**GIVEN RECORDS**

# # # # #

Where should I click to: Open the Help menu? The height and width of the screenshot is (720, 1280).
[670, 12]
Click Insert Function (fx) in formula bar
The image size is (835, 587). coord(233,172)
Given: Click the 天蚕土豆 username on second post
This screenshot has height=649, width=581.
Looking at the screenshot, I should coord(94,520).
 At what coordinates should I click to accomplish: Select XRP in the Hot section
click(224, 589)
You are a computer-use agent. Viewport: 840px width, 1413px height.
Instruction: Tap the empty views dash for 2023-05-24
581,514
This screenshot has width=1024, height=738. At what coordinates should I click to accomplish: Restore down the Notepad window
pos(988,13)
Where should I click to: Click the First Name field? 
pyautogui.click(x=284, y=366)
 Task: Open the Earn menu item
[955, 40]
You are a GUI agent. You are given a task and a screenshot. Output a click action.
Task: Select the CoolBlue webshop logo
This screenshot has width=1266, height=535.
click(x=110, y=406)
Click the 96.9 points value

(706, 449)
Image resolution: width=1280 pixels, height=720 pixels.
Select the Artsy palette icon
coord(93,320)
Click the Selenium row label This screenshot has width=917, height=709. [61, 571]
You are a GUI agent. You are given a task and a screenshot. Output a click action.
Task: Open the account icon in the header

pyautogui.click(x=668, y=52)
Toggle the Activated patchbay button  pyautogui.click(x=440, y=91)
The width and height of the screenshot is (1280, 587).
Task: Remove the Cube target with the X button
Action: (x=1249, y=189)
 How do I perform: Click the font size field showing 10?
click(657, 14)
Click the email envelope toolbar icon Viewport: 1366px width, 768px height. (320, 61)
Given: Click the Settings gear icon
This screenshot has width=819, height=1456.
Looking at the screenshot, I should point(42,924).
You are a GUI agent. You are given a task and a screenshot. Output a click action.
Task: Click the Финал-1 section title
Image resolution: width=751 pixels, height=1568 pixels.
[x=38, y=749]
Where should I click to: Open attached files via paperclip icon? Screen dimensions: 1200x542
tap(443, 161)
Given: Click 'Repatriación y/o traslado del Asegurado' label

# # # # #

**EXERCISE**
Your answer should consist of the lines from the line with "Instruction: Tap the" to the line with "Task: Click the Финал-1 section title" above, repeated exactly, both ends included.

**FINISHED EXERCISE**
Instruction: Tap the empty views dash for 2023-05-24
581,514
This screenshot has width=1024, height=738. At what coordinates should I click to accomplish: Restore down the Notepad window
pos(988,13)
Where should I click to: Click the First Name field? 
pyautogui.click(x=284, y=366)
 Task: Open the Earn menu item
[955, 40]
You are a GUI agent. You are given a task and a screenshot. Output a click action.
Task: Select the CoolBlue webshop logo
This screenshot has width=1266, height=535.
click(x=110, y=406)
Click the 96.9 points value

(706, 449)
Image resolution: width=1280 pixels, height=720 pixels.
Select the Artsy palette icon
coord(93,320)
Click the Selenium row label This screenshot has width=917, height=709. [61, 571]
You are a GUI agent. You are given a task and a screenshot. Output a click action.
Task: Open the account icon in the header

pyautogui.click(x=668, y=52)
Toggle the Activated patchbay button  pyautogui.click(x=440, y=91)
The width and height of the screenshot is (1280, 587).
Task: Remove the Cube target with the X button
Action: (x=1249, y=189)
 How do I perform: Click the font size field showing 10?
click(657, 14)
Click the email envelope toolbar icon Viewport: 1366px width, 768px height. (320, 61)
Given: Click the Settings gear icon
This screenshot has width=819, height=1456.
Looking at the screenshot, I should point(42,924).
You are a GUI agent. You are given a task and a screenshot. Output a click action.
Task: Click the Финал-1 section title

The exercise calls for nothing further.